DATASET:
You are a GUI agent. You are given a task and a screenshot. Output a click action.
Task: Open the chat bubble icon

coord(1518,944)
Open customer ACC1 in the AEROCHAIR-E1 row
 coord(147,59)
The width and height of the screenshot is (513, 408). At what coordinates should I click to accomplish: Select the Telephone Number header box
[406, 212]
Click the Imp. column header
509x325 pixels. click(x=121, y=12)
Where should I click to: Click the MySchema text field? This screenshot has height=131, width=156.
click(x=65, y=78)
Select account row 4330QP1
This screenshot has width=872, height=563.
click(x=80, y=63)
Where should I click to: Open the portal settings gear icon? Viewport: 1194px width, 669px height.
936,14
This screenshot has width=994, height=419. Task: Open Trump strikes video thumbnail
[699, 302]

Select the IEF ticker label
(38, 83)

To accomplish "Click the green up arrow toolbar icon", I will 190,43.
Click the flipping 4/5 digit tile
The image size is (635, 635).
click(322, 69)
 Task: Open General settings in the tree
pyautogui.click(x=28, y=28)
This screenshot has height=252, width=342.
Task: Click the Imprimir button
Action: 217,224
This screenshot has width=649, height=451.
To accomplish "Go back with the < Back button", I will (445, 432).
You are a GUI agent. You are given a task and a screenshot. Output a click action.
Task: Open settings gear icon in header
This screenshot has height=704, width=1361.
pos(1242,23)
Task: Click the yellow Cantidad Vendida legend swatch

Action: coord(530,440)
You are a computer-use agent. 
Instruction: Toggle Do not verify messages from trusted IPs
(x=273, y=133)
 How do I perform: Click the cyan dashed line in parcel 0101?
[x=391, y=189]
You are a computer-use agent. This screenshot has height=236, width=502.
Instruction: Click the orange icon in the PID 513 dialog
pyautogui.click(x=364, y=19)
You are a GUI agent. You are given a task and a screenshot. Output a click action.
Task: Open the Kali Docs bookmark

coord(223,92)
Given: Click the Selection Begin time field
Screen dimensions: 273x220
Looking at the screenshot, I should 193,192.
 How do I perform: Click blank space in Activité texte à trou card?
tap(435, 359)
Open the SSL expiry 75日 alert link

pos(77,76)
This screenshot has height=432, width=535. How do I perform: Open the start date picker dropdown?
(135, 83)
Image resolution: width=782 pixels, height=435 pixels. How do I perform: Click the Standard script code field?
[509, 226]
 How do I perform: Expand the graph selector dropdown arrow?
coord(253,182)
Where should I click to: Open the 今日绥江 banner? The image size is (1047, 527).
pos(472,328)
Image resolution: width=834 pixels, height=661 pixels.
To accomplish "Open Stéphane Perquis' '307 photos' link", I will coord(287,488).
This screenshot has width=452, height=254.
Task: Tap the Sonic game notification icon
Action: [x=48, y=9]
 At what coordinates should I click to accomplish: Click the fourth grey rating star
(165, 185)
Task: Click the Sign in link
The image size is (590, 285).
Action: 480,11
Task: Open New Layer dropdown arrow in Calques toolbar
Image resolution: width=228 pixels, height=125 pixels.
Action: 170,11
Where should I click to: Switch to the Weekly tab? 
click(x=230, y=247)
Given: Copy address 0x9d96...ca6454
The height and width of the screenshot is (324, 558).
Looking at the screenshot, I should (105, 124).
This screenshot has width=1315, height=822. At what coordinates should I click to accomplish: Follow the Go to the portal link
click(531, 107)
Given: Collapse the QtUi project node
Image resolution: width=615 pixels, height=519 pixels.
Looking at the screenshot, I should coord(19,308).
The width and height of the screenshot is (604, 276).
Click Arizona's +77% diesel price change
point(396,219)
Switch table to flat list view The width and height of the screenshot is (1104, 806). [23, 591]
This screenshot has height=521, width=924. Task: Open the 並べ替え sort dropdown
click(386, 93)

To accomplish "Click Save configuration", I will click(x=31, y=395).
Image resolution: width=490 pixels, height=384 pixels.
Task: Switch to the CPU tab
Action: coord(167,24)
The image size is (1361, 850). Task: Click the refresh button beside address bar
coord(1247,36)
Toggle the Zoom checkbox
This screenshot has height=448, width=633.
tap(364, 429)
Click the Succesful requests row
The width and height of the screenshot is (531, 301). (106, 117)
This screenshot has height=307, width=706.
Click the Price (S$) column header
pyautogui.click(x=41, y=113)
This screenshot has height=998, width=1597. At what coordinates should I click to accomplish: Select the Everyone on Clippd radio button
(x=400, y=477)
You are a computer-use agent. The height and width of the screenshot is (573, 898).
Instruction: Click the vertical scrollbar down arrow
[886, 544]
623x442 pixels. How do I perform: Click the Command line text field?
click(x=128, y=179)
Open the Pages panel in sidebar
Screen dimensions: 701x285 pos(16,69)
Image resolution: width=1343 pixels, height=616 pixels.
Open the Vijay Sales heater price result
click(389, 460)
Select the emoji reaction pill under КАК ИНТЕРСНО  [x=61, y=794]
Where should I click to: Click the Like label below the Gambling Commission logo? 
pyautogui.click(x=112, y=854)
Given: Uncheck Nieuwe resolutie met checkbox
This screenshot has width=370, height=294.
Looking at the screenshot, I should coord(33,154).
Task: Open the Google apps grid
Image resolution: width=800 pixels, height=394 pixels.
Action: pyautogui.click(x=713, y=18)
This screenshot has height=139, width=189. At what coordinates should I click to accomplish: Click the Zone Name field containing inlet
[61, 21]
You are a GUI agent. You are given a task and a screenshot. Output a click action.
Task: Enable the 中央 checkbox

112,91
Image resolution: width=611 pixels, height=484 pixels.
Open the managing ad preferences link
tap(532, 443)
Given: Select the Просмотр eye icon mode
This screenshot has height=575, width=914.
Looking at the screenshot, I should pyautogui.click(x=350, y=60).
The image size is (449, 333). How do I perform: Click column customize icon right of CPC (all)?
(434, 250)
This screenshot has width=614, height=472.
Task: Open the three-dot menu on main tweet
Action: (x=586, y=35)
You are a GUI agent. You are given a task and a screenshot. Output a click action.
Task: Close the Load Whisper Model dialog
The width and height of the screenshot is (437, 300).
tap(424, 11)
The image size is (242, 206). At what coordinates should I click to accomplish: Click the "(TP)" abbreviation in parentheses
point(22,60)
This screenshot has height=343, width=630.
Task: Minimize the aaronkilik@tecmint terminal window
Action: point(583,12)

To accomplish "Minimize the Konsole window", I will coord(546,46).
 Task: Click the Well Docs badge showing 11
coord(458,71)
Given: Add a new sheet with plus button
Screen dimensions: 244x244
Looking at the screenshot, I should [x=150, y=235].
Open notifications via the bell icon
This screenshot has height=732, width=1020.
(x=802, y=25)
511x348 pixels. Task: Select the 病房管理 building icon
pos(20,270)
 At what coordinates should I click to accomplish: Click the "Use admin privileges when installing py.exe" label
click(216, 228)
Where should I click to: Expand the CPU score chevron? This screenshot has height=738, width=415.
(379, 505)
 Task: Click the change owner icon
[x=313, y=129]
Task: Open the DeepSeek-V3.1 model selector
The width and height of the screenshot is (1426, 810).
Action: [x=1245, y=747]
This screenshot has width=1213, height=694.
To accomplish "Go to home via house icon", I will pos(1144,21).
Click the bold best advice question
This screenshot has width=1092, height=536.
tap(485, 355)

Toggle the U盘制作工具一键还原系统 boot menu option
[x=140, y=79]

TASK PROMPT: Every line of the material must be given again exactly.

EXPECTED ANSWER:
You are a GUI agent. You are given a task and a screenshot. Output a click action.
Task: Open the chat bubble icon

coord(1518,944)
Open customer ACC1 in the AEROCHAIR-E1 row
 coord(147,59)
The width and height of the screenshot is (513, 408). At what coordinates should I click to accomplish: Select the Telephone Number header box
[406, 212]
Click the Imp. column header
509x325 pixels. click(x=121, y=12)
Where should I click to: Click the MySchema text field? This screenshot has height=131, width=156.
click(x=65, y=78)
Select account row 4330QP1
This screenshot has width=872, height=563.
click(x=80, y=63)
Where should I click to: Open the portal settings gear icon? Viewport: 1194px width, 669px height.
936,14
This screenshot has width=994, height=419. Task: Open Trump strikes video thumbnail
[699, 302]

Select the IEF ticker label
(38, 83)

To accomplish "Click the green up arrow toolbar icon", I will 190,43.
Click the flipping 4/5 digit tile
The image size is (635, 635).
click(322, 69)
 Task: Open General settings in the tree
pyautogui.click(x=28, y=28)
This screenshot has height=252, width=342.
Task: Click the Imprimir button
Action: 217,224
This screenshot has width=649, height=451.
To accomplish "Go back with the < Back button", I will (445, 432).
You are a GUI agent. You are given a task and a screenshot. Output a click action.
Task: Open settings gear icon in header
This screenshot has height=704, width=1361.
pos(1242,23)
Task: Click the yellow Cantidad Vendida legend swatch

Action: coord(530,440)
You are a computer-use agent. 
Instruction: Toggle Do not verify messages from trusted IPs
(x=273, y=133)
 How do I perform: Click the cyan dashed line in parcel 0101?
[x=391, y=189]
You are a computer-use agent. This screenshot has height=236, width=502.
Instruction: Click the orange icon in the PID 513 dialog
pyautogui.click(x=364, y=19)
You are a GUI agent. You are given a task and a screenshot. Output a click action.
Task: Open the Kali Docs bookmark

coord(223,92)
Given: Click the Selection Begin time field
Screen dimensions: 273x220
Looking at the screenshot, I should 193,192.
 How do I perform: Click blank space in Activité texte à trou card?
tap(435, 359)
Open the SSL expiry 75日 alert link

pos(77,76)
This screenshot has height=432, width=535. How do I perform: Open the start date picker dropdown?
(135, 83)
Image resolution: width=782 pixels, height=435 pixels. How do I perform: Click the Standard script code field?
[509, 226]
 How do I perform: Expand the graph selector dropdown arrow?
coord(253,182)
Where should I click to: Open the 今日绥江 banner? The image size is (1047, 527).
pos(472,328)
Image resolution: width=834 pixels, height=661 pixels.
To accomplish "Open Stéphane Perquis' '307 photos' link", I will coord(287,488).
This screenshot has width=452, height=254.
Task: Tap the Sonic game notification icon
Action: [x=48, y=9]
 At what coordinates should I click to accomplish: Click the fourth grey rating star
(165, 185)
Task: Click the Sign in link
The image size is (590, 285).
Action: 480,11
Task: Open New Layer dropdown arrow in Calques toolbar
Image resolution: width=228 pixels, height=125 pixels.
Action: 170,11
Where should I click to: Switch to the Weekly tab? 
click(x=230, y=247)
Given: Copy address 0x9d96...ca6454
The height and width of the screenshot is (324, 558).
Looking at the screenshot, I should (105, 124).
This screenshot has width=1315, height=822. At what coordinates should I click to accomplish: Follow the Go to the portal link
click(531, 107)
Given: Collapse the QtUi project node
Image resolution: width=615 pixels, height=519 pixels.
Looking at the screenshot, I should coord(19,308).
The width and height of the screenshot is (604, 276).
Click Arizona's +77% diesel price change
point(396,219)
Switch table to flat list view The width and height of the screenshot is (1104, 806). [23, 591]
This screenshot has height=521, width=924. Task: Open the 並べ替え sort dropdown
click(386, 93)

To accomplish "Click Save configuration", I will click(x=31, y=395).
Image resolution: width=490 pixels, height=384 pixels.
Task: Switch to the CPU tab
Action: coord(167,24)
The image size is (1361, 850). Task: Click the refresh button beside address bar
coord(1247,36)
Toggle the Zoom checkbox
This screenshot has height=448, width=633.
tap(364, 429)
Click the Succesful requests row
The width and height of the screenshot is (531, 301). (106, 117)
This screenshot has height=307, width=706.
Click the Price (S$) column header
pyautogui.click(x=41, y=113)
This screenshot has height=998, width=1597. At what coordinates should I click to accomplish: Select the Everyone on Clippd radio button
(x=400, y=477)
You are a computer-use agent. The height and width of the screenshot is (573, 898).
Instruction: Click the vertical scrollbar down arrow
[886, 544]
623x442 pixels. How do I perform: Click the Command line text field?
click(x=128, y=179)
Open the Pages panel in sidebar
Screen dimensions: 701x285 pos(16,69)
Image resolution: width=1343 pixels, height=616 pixels.
Open the Vijay Sales heater price result
click(389, 460)
Select the emoji reaction pill under КАК ИНТЕРСНО  [x=61, y=794]
Where should I click to: Click the Like label below the Gambling Commission logo? 
pyautogui.click(x=112, y=854)
Given: Uncheck Nieuwe resolutie met checkbox
This screenshot has width=370, height=294.
Looking at the screenshot, I should coord(33,154).
Task: Open the Google apps grid
Image resolution: width=800 pixels, height=394 pixels.
Action: pyautogui.click(x=713, y=18)
This screenshot has height=139, width=189. At what coordinates should I click to accomplish: Click the Zone Name field containing inlet
[61, 21]
You are a GUI agent. You are given a task and a screenshot. Output a click action.
Task: Enable the 中央 checkbox

112,91
Image resolution: width=611 pixels, height=484 pixels.
Open the managing ad preferences link
tap(532, 443)
Given: Select the Просмотр eye icon mode
This screenshot has height=575, width=914.
Looking at the screenshot, I should pyautogui.click(x=350, y=60).
The image size is (449, 333). How do I perform: Click column customize icon right of CPC (all)?
(434, 250)
This screenshot has width=614, height=472.
Task: Open the three-dot menu on main tweet
Action: (x=586, y=35)
You are a GUI agent. You are given a task and a screenshot. Output a click action.
Task: Close the Load Whisper Model dialog
The width and height of the screenshot is (437, 300).
tap(424, 11)
The image size is (242, 206). At what coordinates should I click to accomplish: Click the "(TP)" abbreviation in parentheses
point(22,60)
This screenshot has height=343, width=630.
Task: Minimize the aaronkilik@tecmint terminal window
Action: point(583,12)

To accomplish "Minimize the Konsole window", I will coord(546,46).
 Task: Click the Well Docs badge showing 11
coord(458,71)
Given: Add a new sheet with plus button
Screen dimensions: 244x244
Looking at the screenshot, I should [x=150, y=235].
Open notifications via the bell icon
This screenshot has height=732, width=1020.
(x=802, y=25)
511x348 pixels. Task: Select the 病房管理 building icon
pos(20,270)
 At what coordinates should I click to accomplish: Click the "Use admin privileges when installing py.exe" label
click(216, 228)
Where should I click to: Expand the CPU score chevron? This screenshot has height=738, width=415.
(379, 505)
 Task: Click the change owner icon
[x=313, y=129]
Task: Open the DeepSeek-V3.1 model selector
The width and height of the screenshot is (1426, 810).
Action: [x=1245, y=747]
This screenshot has width=1213, height=694.
To accomplish "Go to home via house icon", I will pos(1144,21).
Click the bold best advice question
This screenshot has width=1092, height=536.
tap(485, 355)

Toggle the U盘制作工具一键还原系统 boot menu option
[x=140, y=79]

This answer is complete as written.